## Testo di partenza
:::
Prefazione
Letture e riletture profetiche
Ho conosciuto don Roberto al corso di preparazione per la missione che ogni anno si tiene al CUM (Centro Unitario Missionario della CEI) di Verona per i missionari italiani in partenza. Accompagnavo i partenti sul tema dell’evangelizzazione. E subito abbiamo scorto più di un motivo di profonda parentela nell’Abbà di Gesù: l’amore per la missione e per la Scrittura, e per un certo modo di leggerla che definirei «profetico». Del resto negli anni decisivi della nostra formazione – sebbene ci divida una notevole differenza di età – abbiamo avuto un prezioso riferimento comune, don Bruno Maggioni. Le folgoranti intuizioni del biblista comasco, la sua capacità di sintesi e la sua aderenza alla realtà – e non ultima la sua ironia – ci hanno fatto appassionare ai testi, specialmente a quelli evangelici. Con don Roberto abbiamo poi condiviso incontri di formazione per missionari italiani in Perù, e alla fine dell’ultimo ho anche potuto visitare la missione di Carabayllo dove lavora con don Ivan. Occasioni davvero preziose, che ci hanno permesso sane «contaminazioni» interpretative, insieme al riproporsi dello stupore davanti all’«inaudito» di una Parola che è sempre nuova e rinnova. Qualcosa come quell’ardere del cuore di cui parlano tra loro i due di Emmaus e che don Roberto commenta con grande empatia.
:::
## Materiale
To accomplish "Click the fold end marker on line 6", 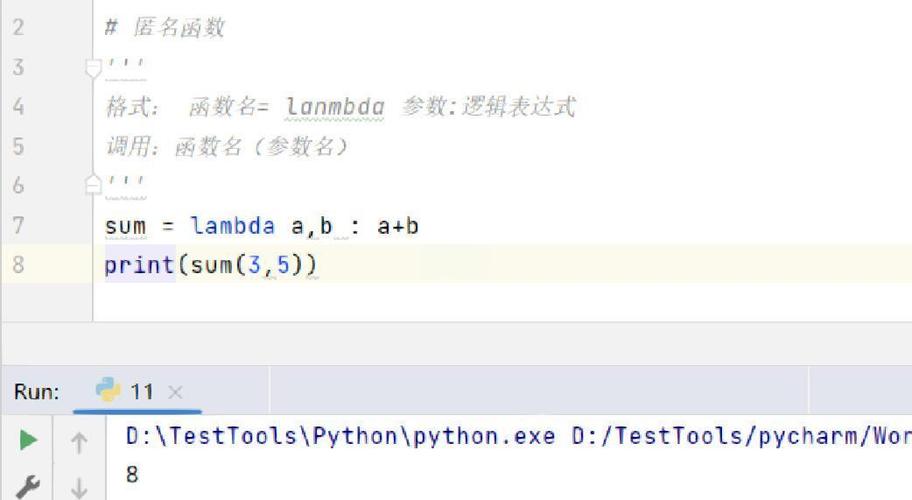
:::
## Richiesta scritta
Secondo la prefazione, quale riferimento comune hanno avuto chi scrive e don Roberto negli anni decisivi della loro formazione?

## Soluzione
Don Bruno Maggioni, il biblista comasco.